At 7am, I said goodbye to parents, friend, and boyfriend and headed to LAX. There are few things I hate more than LA traffic. Thankfully, CBU sent a driver so Mike and I could enjoy our drive, stress-free.
The flight was uneventful, mainly because I did not take advantage of the onboard wifi. Instead, I tried to sleep, unsuccessfully.
When we landed in Shanghai, it was march of the penguins to the customs line. I tripped over something and looked down to see a small, green, plush turtle. I stopped in my tracks and stared at it. A small Asian person rear ended me but I was unmoved. And, yes, I have always been built like a brick wall, even before I reached my current height of 5’10”. I reached down and picked up the turtle and headed along with the crowd, looking for its young owner. Nearing the customs line, I see a mother, child in arms, scanning the floor. I wave the turtle in the air and I see her face light up. We spoke two different languages but nodded a “thank you” and “you’re welcome.” It wasn’t too long before we were on the other side of customs.
Mike and I saw our names on a piece of paper held by a member of what would become our China team. She took us to a fast food strip near the airport hotel and I was shocked to see it full of healthy options! Thankfully, our team member’s first language is Mandarin so she was able to order combos for Mike and I. Rice, veggies, and meat, nothing fried or processed. Soooo tasty.
========================
Reproduce word for word the portion of the Shanghai travel post between "When we landed" and "side of customs.", inclusive.

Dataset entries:
========================
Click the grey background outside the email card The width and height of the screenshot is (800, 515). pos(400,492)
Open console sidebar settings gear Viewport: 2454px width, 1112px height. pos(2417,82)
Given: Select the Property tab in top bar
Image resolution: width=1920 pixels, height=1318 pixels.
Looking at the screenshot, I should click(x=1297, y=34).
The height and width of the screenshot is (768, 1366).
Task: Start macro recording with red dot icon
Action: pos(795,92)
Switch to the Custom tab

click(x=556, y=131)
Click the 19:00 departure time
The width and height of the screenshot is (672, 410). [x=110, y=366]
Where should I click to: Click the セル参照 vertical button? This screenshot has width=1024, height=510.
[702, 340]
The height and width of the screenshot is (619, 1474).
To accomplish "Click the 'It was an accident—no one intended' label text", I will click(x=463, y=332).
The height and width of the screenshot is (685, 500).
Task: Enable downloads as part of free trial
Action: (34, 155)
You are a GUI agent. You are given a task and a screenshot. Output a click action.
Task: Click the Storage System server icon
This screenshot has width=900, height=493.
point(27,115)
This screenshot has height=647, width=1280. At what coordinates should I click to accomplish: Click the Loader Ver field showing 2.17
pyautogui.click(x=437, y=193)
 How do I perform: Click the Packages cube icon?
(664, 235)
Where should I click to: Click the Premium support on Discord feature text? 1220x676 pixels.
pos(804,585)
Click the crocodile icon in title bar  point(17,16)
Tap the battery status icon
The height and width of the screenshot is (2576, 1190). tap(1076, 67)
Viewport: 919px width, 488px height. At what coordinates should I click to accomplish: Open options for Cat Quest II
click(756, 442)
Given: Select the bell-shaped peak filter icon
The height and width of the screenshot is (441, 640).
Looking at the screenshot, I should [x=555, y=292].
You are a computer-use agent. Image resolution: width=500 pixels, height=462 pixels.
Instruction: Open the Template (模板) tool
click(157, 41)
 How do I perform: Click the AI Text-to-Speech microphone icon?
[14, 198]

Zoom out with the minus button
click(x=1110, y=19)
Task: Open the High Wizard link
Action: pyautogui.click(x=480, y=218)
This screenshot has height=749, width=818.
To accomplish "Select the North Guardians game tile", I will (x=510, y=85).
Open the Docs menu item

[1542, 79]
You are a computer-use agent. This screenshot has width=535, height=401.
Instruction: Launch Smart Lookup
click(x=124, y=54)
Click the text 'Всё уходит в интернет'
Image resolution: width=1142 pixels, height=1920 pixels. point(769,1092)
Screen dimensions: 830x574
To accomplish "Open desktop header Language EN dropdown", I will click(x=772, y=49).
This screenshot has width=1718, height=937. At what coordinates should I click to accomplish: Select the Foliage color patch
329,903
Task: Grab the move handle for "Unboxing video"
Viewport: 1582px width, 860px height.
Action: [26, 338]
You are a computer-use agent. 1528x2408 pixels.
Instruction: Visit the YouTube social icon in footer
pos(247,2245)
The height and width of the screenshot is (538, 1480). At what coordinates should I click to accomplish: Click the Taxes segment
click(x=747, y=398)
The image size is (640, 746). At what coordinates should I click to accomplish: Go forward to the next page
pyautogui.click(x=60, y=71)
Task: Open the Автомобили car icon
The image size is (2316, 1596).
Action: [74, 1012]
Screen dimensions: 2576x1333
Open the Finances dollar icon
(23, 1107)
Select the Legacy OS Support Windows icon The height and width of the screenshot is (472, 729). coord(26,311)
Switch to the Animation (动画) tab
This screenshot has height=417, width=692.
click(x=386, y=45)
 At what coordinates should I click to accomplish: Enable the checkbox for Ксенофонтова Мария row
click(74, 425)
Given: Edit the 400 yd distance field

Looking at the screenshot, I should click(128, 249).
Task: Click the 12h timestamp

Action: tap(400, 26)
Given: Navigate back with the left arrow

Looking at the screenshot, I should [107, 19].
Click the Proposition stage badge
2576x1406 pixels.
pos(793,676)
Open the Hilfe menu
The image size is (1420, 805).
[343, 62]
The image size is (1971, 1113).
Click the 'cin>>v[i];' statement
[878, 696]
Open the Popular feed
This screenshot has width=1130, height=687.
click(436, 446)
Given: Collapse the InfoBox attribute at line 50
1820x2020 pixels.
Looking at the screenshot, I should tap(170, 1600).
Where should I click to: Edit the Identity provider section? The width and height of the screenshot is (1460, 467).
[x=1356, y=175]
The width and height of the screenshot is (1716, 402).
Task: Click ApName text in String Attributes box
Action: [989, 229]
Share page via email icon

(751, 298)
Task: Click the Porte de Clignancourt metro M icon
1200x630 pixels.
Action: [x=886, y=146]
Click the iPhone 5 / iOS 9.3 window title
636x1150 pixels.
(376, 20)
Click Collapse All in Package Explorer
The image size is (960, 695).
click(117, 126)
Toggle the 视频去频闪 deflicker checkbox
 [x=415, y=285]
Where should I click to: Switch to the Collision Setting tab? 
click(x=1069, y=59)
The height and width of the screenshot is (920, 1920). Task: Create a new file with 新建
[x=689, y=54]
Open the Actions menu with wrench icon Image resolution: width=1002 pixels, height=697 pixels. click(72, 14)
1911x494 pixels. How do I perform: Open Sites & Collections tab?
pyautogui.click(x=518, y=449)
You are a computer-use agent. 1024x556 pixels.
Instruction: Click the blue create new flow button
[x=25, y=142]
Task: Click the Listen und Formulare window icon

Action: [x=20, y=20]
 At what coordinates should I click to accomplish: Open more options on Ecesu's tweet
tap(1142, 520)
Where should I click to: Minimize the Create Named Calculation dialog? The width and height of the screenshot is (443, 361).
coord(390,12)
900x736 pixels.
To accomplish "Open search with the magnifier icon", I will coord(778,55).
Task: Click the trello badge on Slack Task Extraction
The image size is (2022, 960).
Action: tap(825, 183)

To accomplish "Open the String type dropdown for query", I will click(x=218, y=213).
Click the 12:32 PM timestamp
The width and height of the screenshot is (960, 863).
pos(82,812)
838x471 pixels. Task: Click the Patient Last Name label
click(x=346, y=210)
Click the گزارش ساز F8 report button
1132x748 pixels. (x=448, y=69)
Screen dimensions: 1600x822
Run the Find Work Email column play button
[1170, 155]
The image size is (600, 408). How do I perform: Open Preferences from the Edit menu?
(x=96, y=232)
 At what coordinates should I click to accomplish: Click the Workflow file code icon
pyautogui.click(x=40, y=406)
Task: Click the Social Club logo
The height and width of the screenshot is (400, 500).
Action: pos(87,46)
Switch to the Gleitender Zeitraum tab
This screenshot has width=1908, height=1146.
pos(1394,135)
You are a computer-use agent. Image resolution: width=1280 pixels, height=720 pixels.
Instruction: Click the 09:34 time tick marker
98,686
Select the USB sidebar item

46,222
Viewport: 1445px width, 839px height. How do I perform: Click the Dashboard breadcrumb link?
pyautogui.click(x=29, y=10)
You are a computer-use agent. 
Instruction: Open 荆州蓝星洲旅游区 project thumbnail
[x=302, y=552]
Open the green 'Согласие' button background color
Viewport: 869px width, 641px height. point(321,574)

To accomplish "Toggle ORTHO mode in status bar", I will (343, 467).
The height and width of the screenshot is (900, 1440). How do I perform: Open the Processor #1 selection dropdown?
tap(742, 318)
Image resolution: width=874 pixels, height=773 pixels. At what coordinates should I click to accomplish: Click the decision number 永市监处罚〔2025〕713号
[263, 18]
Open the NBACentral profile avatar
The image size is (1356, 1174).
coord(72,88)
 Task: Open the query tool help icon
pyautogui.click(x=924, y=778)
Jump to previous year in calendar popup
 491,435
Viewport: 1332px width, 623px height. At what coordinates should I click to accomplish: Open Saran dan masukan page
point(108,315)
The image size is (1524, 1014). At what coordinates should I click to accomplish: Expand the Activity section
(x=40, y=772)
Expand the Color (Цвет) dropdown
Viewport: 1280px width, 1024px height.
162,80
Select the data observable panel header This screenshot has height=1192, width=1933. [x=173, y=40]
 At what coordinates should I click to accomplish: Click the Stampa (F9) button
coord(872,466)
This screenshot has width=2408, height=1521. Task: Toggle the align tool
========================
**Exercise answer:**
When we landed in Shanghai, it was march of the penguins to the customs line. I tripped over something and looked down to see a small, green, plush turtle. I stopped in my tracks and stared at it. A small Asian person rear ended me but I was unmoved. And, yes, I have always been built like a brick wall, even before I reached my current height of 5’10”. I reached down and picked up the turtle and headed along with the crowd, looking for its young owner. Nearing the customs line, I see a mother, child in arms, scanning the floor. I wave the turtle in the air and I see her face light up. We spoke two different languages but nodded a “thank you” and “you’re welcome.” It wasn’t too long before we were on the other side of customs.